● **Goal of the exercise**:
What you give back should be exactly the opening lines of the data, ending with the line that contains "Task: Open footnote" and including it.

*** Opening Information shown ***

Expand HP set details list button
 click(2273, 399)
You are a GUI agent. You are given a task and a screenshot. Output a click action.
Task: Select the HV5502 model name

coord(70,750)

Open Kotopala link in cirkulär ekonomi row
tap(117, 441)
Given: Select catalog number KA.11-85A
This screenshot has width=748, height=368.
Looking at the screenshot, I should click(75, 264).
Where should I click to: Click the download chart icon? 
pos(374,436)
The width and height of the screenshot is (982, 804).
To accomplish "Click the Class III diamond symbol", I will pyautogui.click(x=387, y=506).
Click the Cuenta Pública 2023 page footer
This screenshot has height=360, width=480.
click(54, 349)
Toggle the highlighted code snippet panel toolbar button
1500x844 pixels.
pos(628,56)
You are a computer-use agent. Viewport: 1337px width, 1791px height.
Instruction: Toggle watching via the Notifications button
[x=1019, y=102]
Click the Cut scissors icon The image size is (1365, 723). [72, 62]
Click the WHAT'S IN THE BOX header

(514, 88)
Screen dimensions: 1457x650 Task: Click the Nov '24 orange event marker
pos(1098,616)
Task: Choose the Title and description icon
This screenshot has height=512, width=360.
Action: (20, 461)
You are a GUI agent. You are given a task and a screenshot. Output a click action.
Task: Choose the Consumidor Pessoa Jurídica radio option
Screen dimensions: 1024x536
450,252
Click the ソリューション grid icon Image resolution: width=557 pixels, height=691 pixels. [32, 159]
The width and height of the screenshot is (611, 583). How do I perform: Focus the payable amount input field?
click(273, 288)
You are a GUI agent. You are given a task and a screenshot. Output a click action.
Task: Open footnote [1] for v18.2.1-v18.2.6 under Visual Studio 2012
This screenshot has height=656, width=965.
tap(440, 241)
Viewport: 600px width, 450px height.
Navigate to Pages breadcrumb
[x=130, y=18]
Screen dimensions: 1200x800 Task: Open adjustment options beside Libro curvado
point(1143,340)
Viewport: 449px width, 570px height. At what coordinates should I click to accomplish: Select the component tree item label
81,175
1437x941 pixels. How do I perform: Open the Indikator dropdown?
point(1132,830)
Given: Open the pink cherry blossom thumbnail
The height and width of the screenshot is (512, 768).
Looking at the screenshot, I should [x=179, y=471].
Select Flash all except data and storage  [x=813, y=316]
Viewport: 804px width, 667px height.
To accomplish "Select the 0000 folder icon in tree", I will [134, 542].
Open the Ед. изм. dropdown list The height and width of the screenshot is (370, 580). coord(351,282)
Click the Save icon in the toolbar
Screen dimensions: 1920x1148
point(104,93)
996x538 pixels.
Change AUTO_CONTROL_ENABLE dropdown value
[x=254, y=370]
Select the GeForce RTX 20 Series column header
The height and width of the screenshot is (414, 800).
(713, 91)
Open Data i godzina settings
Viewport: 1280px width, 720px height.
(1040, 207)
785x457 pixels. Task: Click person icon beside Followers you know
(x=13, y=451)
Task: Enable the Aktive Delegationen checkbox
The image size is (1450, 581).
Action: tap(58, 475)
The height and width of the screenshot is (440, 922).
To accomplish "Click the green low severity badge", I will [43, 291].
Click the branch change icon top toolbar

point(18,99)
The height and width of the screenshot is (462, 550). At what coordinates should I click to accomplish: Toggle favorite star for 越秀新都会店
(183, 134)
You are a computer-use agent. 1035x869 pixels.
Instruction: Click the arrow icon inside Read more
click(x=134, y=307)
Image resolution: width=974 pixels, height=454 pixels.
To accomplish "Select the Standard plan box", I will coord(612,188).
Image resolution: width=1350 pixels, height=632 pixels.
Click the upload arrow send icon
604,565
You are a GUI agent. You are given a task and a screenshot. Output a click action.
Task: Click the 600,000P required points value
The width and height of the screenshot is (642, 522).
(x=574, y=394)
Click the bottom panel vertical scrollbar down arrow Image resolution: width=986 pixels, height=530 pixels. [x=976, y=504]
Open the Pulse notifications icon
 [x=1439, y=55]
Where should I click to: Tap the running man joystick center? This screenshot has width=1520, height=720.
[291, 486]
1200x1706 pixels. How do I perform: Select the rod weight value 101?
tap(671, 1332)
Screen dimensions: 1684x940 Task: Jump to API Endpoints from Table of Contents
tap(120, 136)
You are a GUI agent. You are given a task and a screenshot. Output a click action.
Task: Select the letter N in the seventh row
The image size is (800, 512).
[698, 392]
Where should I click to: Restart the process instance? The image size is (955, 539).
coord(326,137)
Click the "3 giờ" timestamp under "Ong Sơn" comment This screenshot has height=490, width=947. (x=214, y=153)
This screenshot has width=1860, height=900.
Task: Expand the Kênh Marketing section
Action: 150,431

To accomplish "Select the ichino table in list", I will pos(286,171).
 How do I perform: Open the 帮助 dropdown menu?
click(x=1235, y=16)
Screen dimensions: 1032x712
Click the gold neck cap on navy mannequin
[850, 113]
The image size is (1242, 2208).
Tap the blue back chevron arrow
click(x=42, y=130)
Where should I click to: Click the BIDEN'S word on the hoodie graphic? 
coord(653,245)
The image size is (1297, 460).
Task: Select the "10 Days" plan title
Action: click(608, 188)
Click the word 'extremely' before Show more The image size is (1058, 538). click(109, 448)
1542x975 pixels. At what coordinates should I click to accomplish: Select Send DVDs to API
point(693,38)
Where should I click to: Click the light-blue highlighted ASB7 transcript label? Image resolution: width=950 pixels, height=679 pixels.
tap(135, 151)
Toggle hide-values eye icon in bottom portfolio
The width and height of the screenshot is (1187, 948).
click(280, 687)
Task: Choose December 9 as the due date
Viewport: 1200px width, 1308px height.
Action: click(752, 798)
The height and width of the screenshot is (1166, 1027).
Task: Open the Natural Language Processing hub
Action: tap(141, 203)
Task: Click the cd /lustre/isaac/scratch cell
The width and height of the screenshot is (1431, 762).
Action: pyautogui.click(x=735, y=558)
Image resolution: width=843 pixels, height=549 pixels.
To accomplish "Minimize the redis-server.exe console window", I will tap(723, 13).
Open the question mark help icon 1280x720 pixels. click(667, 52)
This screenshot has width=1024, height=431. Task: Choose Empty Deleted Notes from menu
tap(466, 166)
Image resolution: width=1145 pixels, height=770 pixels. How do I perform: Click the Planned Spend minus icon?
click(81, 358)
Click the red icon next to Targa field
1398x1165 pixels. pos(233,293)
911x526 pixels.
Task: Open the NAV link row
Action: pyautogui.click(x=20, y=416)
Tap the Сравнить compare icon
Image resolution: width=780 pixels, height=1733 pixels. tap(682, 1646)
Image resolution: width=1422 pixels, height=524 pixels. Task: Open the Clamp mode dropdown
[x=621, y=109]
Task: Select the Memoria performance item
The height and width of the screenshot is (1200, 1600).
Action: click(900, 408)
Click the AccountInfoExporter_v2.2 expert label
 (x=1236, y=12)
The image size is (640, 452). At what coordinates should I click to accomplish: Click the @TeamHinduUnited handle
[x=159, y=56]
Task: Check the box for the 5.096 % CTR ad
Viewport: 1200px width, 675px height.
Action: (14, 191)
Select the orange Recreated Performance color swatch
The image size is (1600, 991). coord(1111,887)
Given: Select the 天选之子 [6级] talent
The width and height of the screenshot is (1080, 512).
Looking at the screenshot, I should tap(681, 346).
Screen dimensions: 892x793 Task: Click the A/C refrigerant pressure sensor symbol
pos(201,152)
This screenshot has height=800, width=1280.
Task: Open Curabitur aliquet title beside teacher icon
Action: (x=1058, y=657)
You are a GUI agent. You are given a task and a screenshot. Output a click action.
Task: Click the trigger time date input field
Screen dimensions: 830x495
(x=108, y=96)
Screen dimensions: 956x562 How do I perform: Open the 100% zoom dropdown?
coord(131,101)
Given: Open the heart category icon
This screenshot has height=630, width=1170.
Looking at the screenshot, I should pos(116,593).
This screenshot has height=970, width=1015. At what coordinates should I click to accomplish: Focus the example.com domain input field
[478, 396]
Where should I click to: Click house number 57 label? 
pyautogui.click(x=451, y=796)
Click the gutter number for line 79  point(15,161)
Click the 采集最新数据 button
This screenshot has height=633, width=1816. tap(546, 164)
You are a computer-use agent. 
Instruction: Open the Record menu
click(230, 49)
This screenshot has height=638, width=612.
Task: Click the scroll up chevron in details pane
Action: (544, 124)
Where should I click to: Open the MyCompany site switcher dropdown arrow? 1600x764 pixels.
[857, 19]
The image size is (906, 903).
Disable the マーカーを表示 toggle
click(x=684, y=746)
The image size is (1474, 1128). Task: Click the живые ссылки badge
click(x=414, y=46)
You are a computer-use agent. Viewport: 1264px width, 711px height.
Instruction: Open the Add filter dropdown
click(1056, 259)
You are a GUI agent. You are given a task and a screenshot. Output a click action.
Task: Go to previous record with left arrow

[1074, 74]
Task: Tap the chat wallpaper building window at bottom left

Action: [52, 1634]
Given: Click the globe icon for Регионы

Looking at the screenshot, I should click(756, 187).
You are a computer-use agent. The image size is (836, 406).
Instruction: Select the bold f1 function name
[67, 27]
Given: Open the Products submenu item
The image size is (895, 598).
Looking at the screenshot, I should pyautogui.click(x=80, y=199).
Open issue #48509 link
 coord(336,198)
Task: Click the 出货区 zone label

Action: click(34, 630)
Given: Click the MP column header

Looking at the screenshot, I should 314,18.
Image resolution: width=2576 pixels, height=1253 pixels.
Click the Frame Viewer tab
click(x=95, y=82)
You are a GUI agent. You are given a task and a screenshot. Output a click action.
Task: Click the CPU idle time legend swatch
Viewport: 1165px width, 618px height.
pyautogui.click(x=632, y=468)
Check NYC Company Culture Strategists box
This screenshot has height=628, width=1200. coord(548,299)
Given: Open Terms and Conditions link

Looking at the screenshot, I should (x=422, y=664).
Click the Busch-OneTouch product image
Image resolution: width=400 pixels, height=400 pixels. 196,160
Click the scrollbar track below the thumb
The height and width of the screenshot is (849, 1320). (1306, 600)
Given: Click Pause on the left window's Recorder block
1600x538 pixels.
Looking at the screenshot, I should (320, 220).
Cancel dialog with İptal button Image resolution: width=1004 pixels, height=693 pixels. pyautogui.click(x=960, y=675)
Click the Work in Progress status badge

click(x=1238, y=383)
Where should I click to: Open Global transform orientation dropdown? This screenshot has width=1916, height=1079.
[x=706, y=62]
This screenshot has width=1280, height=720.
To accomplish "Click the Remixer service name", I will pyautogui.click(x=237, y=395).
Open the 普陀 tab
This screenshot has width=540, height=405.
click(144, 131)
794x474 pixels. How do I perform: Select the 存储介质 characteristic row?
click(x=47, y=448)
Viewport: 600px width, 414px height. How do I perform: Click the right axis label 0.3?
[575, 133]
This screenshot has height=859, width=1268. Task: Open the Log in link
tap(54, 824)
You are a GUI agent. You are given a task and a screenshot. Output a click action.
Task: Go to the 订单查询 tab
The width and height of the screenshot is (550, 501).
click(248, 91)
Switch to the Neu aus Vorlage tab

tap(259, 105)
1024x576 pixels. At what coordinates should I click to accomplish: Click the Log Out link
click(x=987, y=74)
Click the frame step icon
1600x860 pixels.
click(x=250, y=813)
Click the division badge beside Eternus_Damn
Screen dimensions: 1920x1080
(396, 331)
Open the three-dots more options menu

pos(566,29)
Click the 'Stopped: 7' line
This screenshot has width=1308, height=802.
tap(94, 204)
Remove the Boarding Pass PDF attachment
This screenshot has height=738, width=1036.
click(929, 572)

*** Closing Information shown ***

● **Solution to the problem**:
Expand HP set details list button
 click(2273, 399)
You are a GUI agent. You are given a task and a screenshot. Output a click action.
Task: Select the HV5502 model name

coord(70,750)

Open Kotopala link in cirkulär ekonomi row
tap(117, 441)
Given: Select catalog number KA.11-85A
This screenshot has width=748, height=368.
Looking at the screenshot, I should click(75, 264).
Where should I click to: Click the download chart icon? 
pos(374,436)
The width and height of the screenshot is (982, 804).
To accomplish "Click the Class III diamond symbol", I will pyautogui.click(x=387, y=506).
Click the Cuenta Pública 2023 page footer
This screenshot has height=360, width=480.
click(54, 349)
Toggle the highlighted code snippet panel toolbar button
1500x844 pixels.
pos(628,56)
You are a computer-use agent. Viewport: 1337px width, 1791px height.
Instruction: Toggle watching via the Notifications button
[x=1019, y=102]
Click the Cut scissors icon The image size is (1365, 723). [72, 62]
Click the WHAT'S IN THE BOX header

(514, 88)
Screen dimensions: 1457x650 Task: Click the Nov '24 orange event marker
pos(1098,616)
Task: Choose the Title and description icon
This screenshot has height=512, width=360.
Action: (20, 461)
You are a GUI agent. You are given a task and a screenshot. Output a click action.
Task: Choose the Consumidor Pessoa Jurídica radio option
Screen dimensions: 1024x536
450,252
Click the ソリューション grid icon Image resolution: width=557 pixels, height=691 pixels. [32, 159]
The width and height of the screenshot is (611, 583). How do I perform: Focus the payable amount input field?
click(273, 288)
You are a GUI agent. You are given a task and a screenshot. Output a click action.
Task: Open footnote [1] for v18.2.1-v18.2.6 under Visual Studio 2012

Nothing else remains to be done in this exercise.